> SOURCE EXTRACT:
━━━━━━━━

Wednesday, September 11, 2013

On villains and sympathy

HuffPo counts Cersei Lannister as one of the most sympathetic literary villains. Really? To quote a TvTropes sentiment I agree with wholeheartedly, "The Cersei chapters of A Feast For Crows are so packed with her arrogance, smugness, paranoia, self-satisfaction, willfull blindness and most of all blatant stupidity that it's almost nauseating."

Before we continue, some essential music:

Now, then, what makes a villain sympathetic?



Okay, wait, first of all, I need to define "villain." For the purposes of this piece, I am going to equate "villain" with "antagonist." So Michael Corleone, who is a very bad man, will not make an appearance, because he is the protagonist of The Godfather.

Now, on to the question of what makes villains sympathetic.

Well, for my money, the easiest way to make your villain sympathetic is to make them a noble demon. Make them have a good goal. Villains are going to have an "ends justify the means" mindset, simply because our culture has determine that such a mindset is evil. They are probably going to have to suffer for their crimes, because that's what villains tend to do. And while I've argued elsewhere (primarily with regards to Theon Greyjoy) that suffering does not automatically ensure sympathy, it does help.

━━━━━━━━

> SOURCE EXCERPT:

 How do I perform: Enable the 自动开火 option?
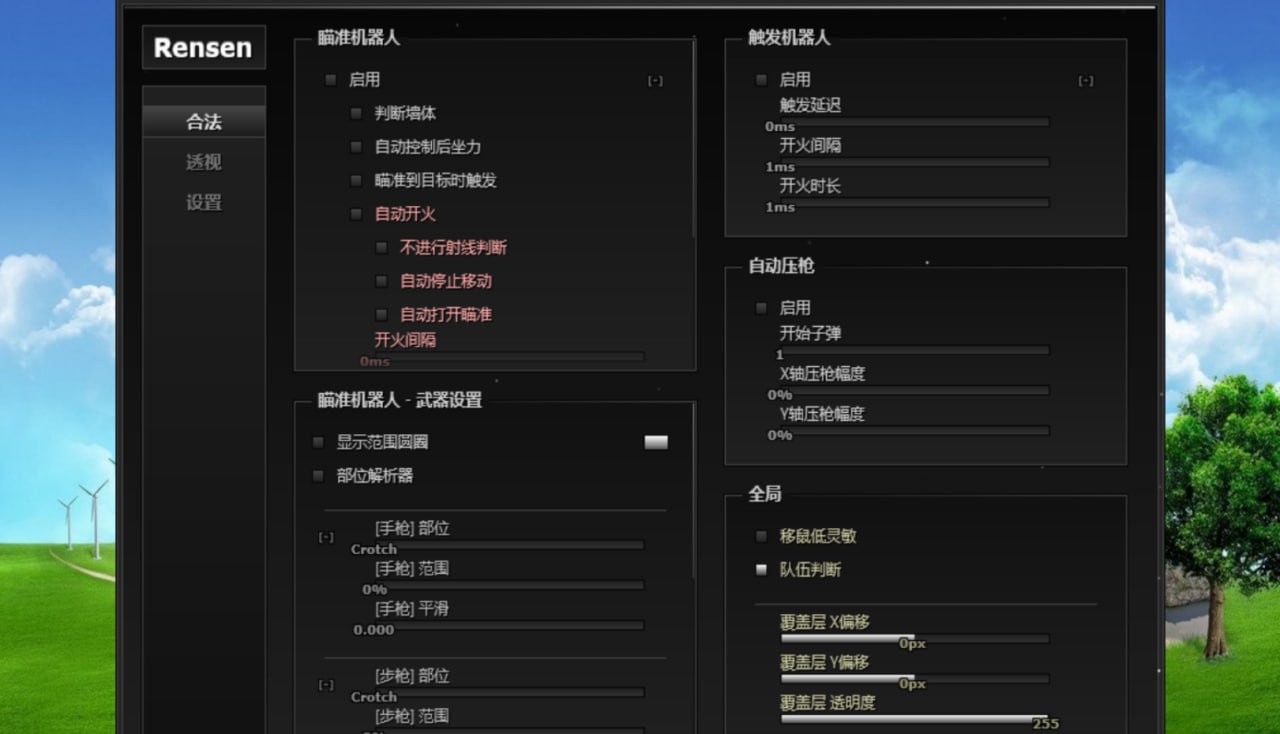pos(356,214)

━━━━━━━━

> WORK INSTRUCTIONS:
1) Please list each trait that the quoted TvTropes line in the villains and sympathy post says fills Cersei's chapters.
2) Pick up the villains and sympathy post after its final sentence and extend it.
The data that comes after the blog post is separate material and has nothing to do with it.

> EXPECTED ANSWERS:
1) arrogance, smugness, paranoia, self-satisfaction, willfull blindness, blatant stupidity

2)
With that in mind, let me introduce you to Ozymandias. He's the villain behind the comic book Watchmen, and his evil plan is to ensure world peace by killing half of New York. Amusingly, it works. Noble goal? Check. Horrific means of attaining it? Check. Does it work?

...meh.  This is a problem I have with both the film and the original versions.  He never really pays for it. He has one line about making himself "feel every death" that he caused, but what on Earth does that actually mean?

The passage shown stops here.